- Born: Bangkok, Thailand
- Citizenship: Thailand
- Occupation: Human rights activist
- Organization: Article 19
- Criminal charges: Defamation of the royal family
- Criminal penalty: Guilty
- Criminal status: 32 months in prison

= Pimsiri Petchnamrob =

Thai human rights activist

Pimsiri "Mook" Petchnamrob (พิมพ์สิริ "มุก" เพชรน้ำรอบ) is a Thai human rights activist. She is known for her work promoting the right to freedom of speech in Thailand, for which she has experienced harassment from Thai authorities.

== Biography ==
Petchnamrob was born and raised in Bangkok. She serves as the Thailand programme officer for Article 19, a British human rights organisation that works to defend and promote freedom of speech and freedom of information around the world. In addition, as of 2025, Petchnamrob is the director of the board of Amnesty International Thailand, the Thai section of the international non-governmental organisation Amnesty International, which focuses on the promotion and protection of human rights.

In November 2021, Petchnamrob was charged under section 112 of the Criminal Code of Thailand, known as the lèse-majesté which makes it illegal to defame, insult or threaten the King of Thailand or the Thai royal family. This was in relation to a speech she had given in November 2020 at a demonstration in front of the 11th Infantry Regiment, the Thai King's Guard, in Bangkok, in which she cited a 2017 statement by the United Nations Special Rapporteur on the promotion and protection of the right to freedom of opinion and expression, in which lèse-majesté was criticised as being incompatible with democratic values. Authorities stated that the speech had defamed Vajiralongkorn, the King of Thailand. In total, Petchnamrob was charged with 10 offences, including lèse-majesté, sedition, and breaching COVID-19 restrictions. Petchnamrob was granted temporary bail on the basis that she refrained from criticising the monarchy and that she agreed not to travel abroad without the court's permission.

In 2023 and 2024, Petchnamrob was prevented from travelling abroad, including from attending a session of the United Nations Human Rights Council in Geneva; clear justifications for the refusals were not given.
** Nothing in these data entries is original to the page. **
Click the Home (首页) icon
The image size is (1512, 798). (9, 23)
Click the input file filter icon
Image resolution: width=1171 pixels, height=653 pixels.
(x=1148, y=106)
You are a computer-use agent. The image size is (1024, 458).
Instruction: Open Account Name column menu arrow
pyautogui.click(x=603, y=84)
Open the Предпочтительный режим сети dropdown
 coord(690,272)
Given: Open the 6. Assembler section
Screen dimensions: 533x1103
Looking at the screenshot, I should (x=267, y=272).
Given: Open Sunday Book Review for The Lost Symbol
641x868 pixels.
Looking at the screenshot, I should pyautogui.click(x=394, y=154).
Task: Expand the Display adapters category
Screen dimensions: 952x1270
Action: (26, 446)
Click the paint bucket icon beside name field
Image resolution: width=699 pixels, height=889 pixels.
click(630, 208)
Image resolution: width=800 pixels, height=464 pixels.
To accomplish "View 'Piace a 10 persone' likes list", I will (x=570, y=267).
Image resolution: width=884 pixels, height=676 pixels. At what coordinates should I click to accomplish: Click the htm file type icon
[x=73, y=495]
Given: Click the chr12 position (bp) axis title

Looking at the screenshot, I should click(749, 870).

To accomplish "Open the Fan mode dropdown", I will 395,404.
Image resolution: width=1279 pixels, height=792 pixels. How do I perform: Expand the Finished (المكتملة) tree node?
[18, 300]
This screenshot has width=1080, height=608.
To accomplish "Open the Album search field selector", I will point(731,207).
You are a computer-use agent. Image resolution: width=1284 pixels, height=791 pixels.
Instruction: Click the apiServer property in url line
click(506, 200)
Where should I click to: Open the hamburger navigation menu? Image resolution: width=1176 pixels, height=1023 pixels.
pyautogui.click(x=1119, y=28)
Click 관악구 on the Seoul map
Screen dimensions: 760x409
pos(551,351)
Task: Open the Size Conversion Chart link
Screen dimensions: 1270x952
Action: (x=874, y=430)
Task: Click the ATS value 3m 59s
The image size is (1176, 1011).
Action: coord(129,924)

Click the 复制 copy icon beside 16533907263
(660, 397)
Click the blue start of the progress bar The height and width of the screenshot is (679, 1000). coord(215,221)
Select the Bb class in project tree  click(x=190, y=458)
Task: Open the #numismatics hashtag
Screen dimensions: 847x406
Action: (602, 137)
Petchnamrob's trial began in June 2025 at Bangkok Criminal Court and was scheduled to last until August. Petchnamrob in her testimony denied advocating for the reform of the monarchy or making personal remarks about any members of the Thai royal family, stating she had only quoted comments from the Special Rapporteur that stated that lèse-majesté was not compatible with democracy. The Clooney Foundation for Justice urged the Bangkok Criminal Court to protect freedom of expression in Petchnamrob's trial, stating that Petchnamrob's calls for institutional reform accounted to protected speech. It accused the prosecution of failing to prove how Petchnamrob's speech posed a "specific and imminent threat" to national security. The United Nations expressed concern over the proceedings and called on the Thai government to drop the charges against her. The International Federation for Human Rights stated that criminal proceedings against Petchnamrob appeared to be solely related to her "legitimate human rights activities". 12 civil society organisations issued a joint statement expressing concern at the proceedings against Petchnamrob.

On 20 February 2026, Petchnamrob was found guilty of lèse-majesté and sentenced to 32 months in prison.